Exploring value judgements in grading: will teachers mark down student work assisted by GenAI, and should they?
Jiahui Luo, Phillip Dawson
Abstract
Grading is a critical aspect of higher education, connected closely with student learning, credentialing, and institutional accountability. Recently, the widespread use of generative AI (GenAI) has complicated teachers’ grading practices by challenging traditional notions of what constitutes a student’s own work. As teachers weigh the contributions made by GenAI with the unique insights students bring to their work, they are also making value judgements regarding what should be accounted for and prioritised in grading.
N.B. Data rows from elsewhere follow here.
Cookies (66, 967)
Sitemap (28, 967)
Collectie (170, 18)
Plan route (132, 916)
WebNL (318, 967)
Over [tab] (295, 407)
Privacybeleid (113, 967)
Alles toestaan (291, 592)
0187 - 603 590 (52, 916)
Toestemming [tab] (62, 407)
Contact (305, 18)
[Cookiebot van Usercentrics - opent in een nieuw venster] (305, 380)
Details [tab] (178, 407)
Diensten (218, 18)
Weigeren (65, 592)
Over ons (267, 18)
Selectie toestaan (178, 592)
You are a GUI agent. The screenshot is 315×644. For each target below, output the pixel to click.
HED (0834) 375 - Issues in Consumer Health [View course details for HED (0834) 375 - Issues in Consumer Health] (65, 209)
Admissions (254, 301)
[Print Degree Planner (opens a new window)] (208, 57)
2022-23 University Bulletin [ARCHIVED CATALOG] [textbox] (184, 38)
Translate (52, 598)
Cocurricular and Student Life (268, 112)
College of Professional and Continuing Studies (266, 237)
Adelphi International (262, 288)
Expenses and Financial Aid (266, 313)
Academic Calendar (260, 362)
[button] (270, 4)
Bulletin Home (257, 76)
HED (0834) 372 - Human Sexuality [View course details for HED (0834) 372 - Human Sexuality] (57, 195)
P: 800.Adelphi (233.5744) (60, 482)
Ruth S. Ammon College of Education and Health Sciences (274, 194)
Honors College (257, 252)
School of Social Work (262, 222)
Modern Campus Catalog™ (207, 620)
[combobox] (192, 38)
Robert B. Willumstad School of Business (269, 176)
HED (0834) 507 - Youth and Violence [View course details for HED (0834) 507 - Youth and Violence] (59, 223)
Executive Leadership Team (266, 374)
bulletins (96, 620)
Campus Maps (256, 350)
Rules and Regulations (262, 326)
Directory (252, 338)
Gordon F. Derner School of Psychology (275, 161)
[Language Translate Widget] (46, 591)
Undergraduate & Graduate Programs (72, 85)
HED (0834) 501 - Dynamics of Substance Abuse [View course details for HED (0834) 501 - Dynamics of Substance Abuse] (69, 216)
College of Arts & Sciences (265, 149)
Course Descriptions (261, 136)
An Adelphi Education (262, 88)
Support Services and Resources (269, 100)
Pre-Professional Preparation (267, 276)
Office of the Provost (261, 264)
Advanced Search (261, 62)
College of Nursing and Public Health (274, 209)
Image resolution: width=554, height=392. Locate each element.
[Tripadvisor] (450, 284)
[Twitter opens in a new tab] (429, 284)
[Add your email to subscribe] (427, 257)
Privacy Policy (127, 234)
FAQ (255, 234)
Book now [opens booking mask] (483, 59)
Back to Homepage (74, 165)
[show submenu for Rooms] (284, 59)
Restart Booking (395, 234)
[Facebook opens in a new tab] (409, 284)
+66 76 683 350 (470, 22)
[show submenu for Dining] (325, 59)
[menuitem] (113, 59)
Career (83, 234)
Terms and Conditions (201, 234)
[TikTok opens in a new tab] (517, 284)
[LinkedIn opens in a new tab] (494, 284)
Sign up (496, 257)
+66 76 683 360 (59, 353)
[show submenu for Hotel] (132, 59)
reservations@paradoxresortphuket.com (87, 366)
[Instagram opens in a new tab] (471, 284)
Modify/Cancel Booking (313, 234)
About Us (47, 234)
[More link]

This study engaged 33 university teachers in scenario-based interviews to investigate their grading practices in a time when GenAI can mediate students’ work quality to varying degrees. Data show that teachers do make value judgements of student work, which extend beyond the assignment itself to encompass teachers’ conjecture about who the student is (person-oriented values), what they are capable of (capability-oriented values), how they relate to others (relation-oriented values), and whether the grading decision leads to good outcomes (justice-oriented values). Many non-academic values are prioritised in the grading (e.g. honesty, diligence, trust), and there are significant variations across teachers’ value judgements. We foreground validity as an important concept to help teachers navigate this complex grading landscape and call for greater transparency about how students’ GenAI use will be factored into teachers’ grading decisions. The study seeks to move beyond the binary debate of whether GenAI use in student work constitutes cheating, towards a nuanced investigation into the subjectivities of grading in the age of GenAI.